▶ Records for finding described items
- - - - -
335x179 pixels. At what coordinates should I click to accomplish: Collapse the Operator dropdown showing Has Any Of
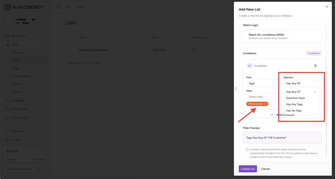[301, 83]
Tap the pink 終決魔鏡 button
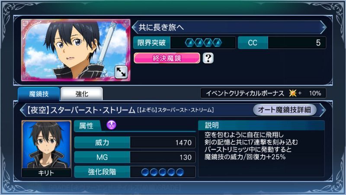 coord(167,58)
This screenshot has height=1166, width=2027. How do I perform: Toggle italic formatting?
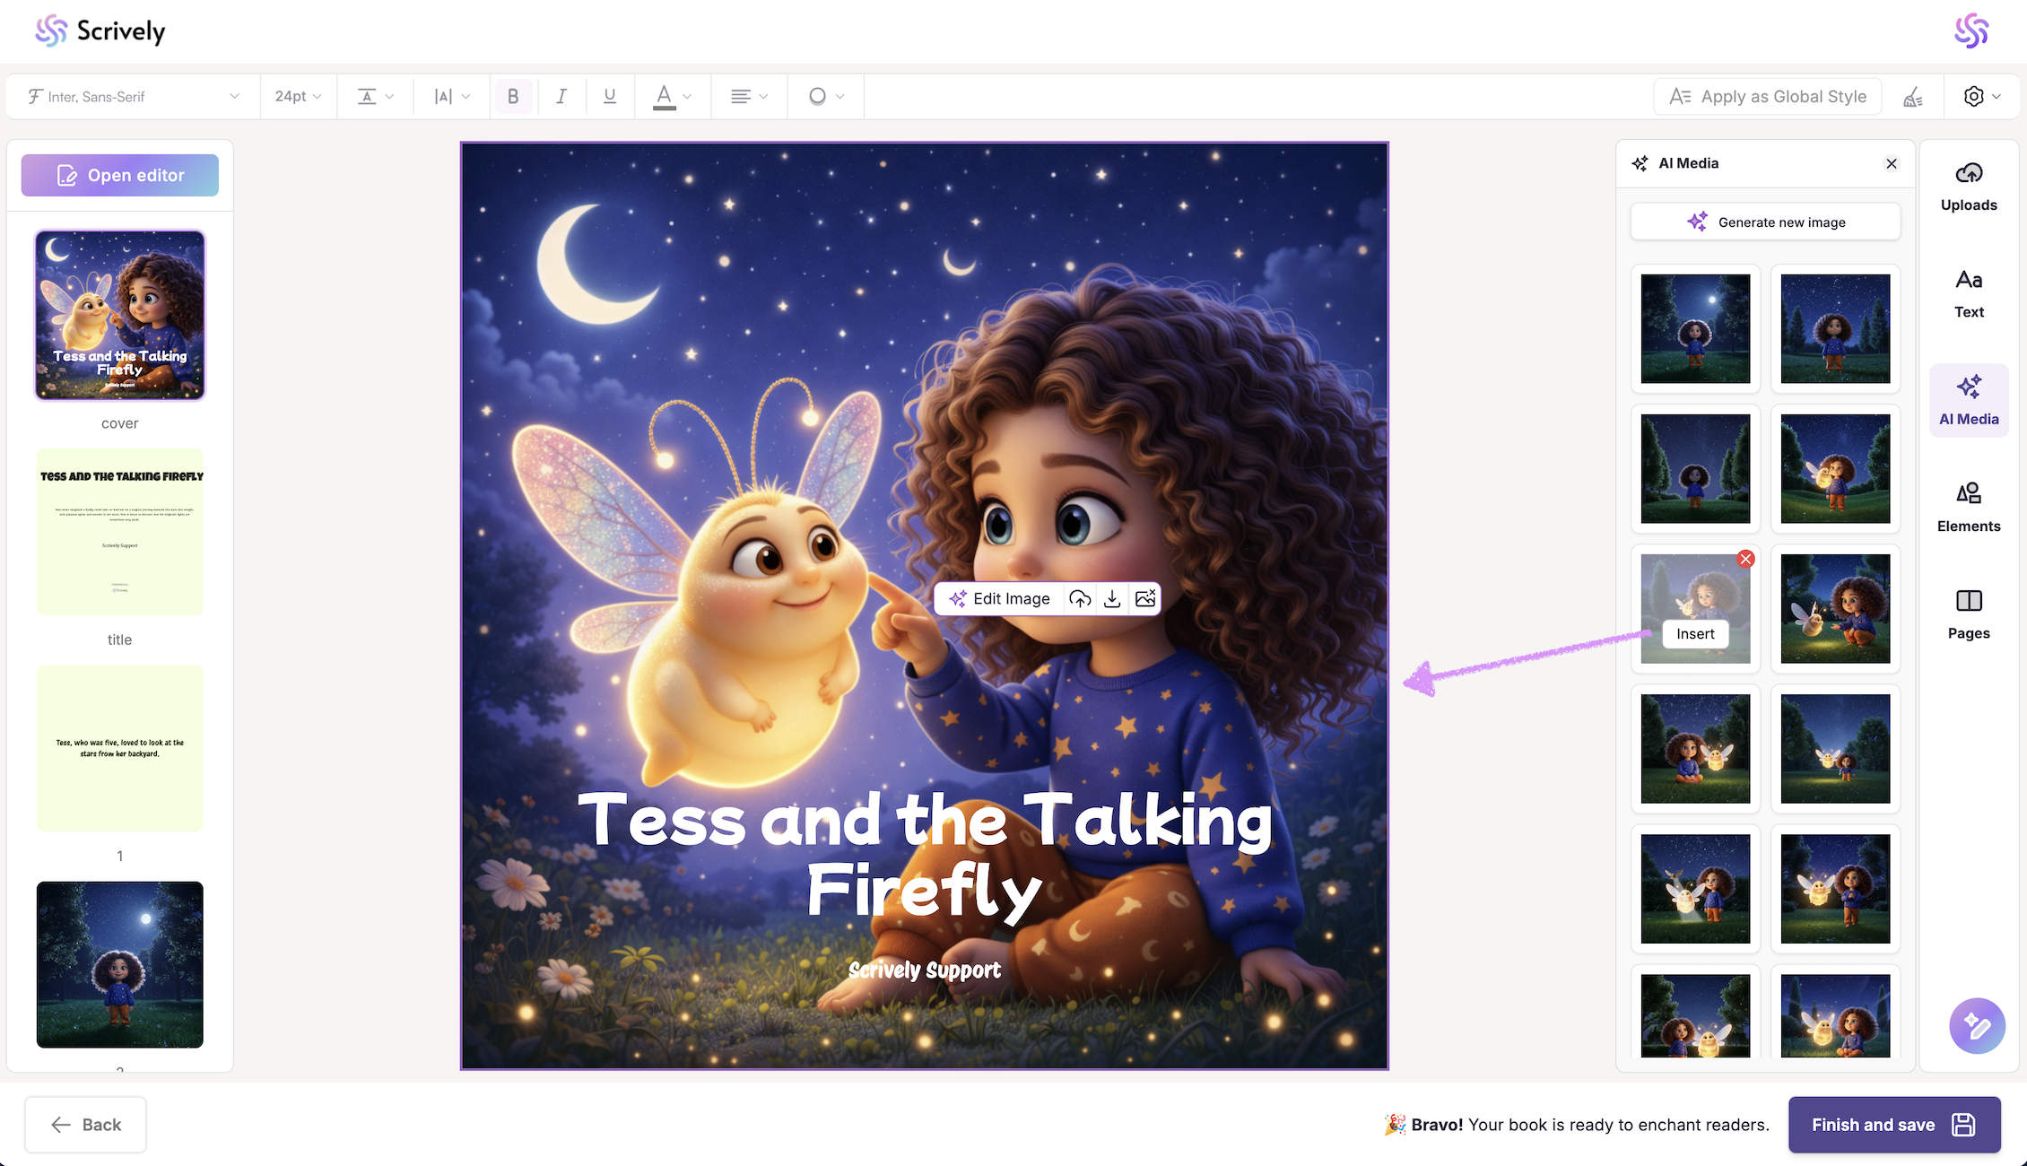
- - - - -
▶ Problem description
Write out, word for word, the stretch of material from the line containing "Tap the pink 終決魔鏡 button" through the end of the material, leaving out the pictures.

▶ Solution for this problem
Tap the pink 終決魔鏡 button
 coord(167,58)
This screenshot has height=1166, width=2027. How do I perform: Toggle italic formatting?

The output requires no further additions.